The RSS affiliated-trade union Bharatiya Mazdoor Sangh’s views on the economy, especially on foreign investments are remarkably similar to the Left parties. The RSS’s economic views are cheekily described as “Communism plus cow” by columnist Gautam Mehta.

Also the BJP’s traditional support base in the North and Central India came from small traders and businessmen – the kirana store owners being an important segment. Which is why even the Vajpayee regime, despite pushing the reforms agenda, especially in cutting import tariff and disinvesting from public sector companies, could not liberalise rules on foreign investments in the retail sector, thanks to the vehement opposition of kirana store owners.

Incrementalist too

Some commentators rather naively assumed that when Narendra Modi became Prime Minister in 2014, he would unleash far-reaching economic reforms which they felt were being stalled during the UPA regime.

But to their disappointment Modi turned out be just as much as an ‘incrementalist’ on the reforms front as his predecessors.

The Modi government on one hand went about cutting red tape and boosting India’s ranking on ‘Ease of Doing Business’ with the hope of inviting foreign investments (remember ‘Make in India’?). But on the other hand its constant tweaking of e-commerce investment rules at the behest of the BJP-leaning Confederation of All-India Traders (CAIT), shows that the party couldn’t quite shake-off its core misgivings towards foreign investments at least in some sectors.

Self-reliance - then and now

Despite the BJP’s ambivalent stance on foreign investments and reforms its conception of self-reliance differs significantly from the Nehruvian version which was popular in the 1950s.

In the Nehruvian version of self-reliance, the public sector played a crucial role in developing domestic industrial capacity especially in heavy industry. Foreign investments in the Nehruvian model were shunned and high tariff walls insulated the domestic industry from foreign competition. Though India industry groaned under onerous regulations during this era, many businessmen learned to ‘game’ the licence-quota’ Raj and thrive. Also insulated from foreign competition, Indian industry was handed the huge domestic consumer market on a platter.

But the current version of self-reliance has made foreign investment an important component despite the current regime’s ambivalence to it. The way the Modi government went about inviting foreign companies looking to relocate from China in the aftermath of the pandemic is proof of this.

Also another significant divergence from the earlier model is the Modi government’s commitment towards selling government stake in public sector companies, which no longer occupy the “commanding heights” of the economy.
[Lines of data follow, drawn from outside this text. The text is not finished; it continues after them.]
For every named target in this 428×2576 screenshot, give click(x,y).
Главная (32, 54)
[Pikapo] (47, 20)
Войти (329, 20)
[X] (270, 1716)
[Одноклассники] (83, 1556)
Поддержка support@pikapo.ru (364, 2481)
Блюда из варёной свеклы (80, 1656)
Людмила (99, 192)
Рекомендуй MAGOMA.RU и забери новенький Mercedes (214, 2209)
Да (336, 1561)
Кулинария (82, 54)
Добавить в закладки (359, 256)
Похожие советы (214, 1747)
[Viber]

By easing credit for industry, especially the MSME sector, the government now sees itself as a facilitator of business rather than being an economic player producing goods and services.

In a world that is turning inwards, it is hardly surprising to see the Modi government take this course. But will the ‘Modi model’ or Atmanirbhar Bharat succeed where the earlier version failed, is the Rs 20-lakh-crore question.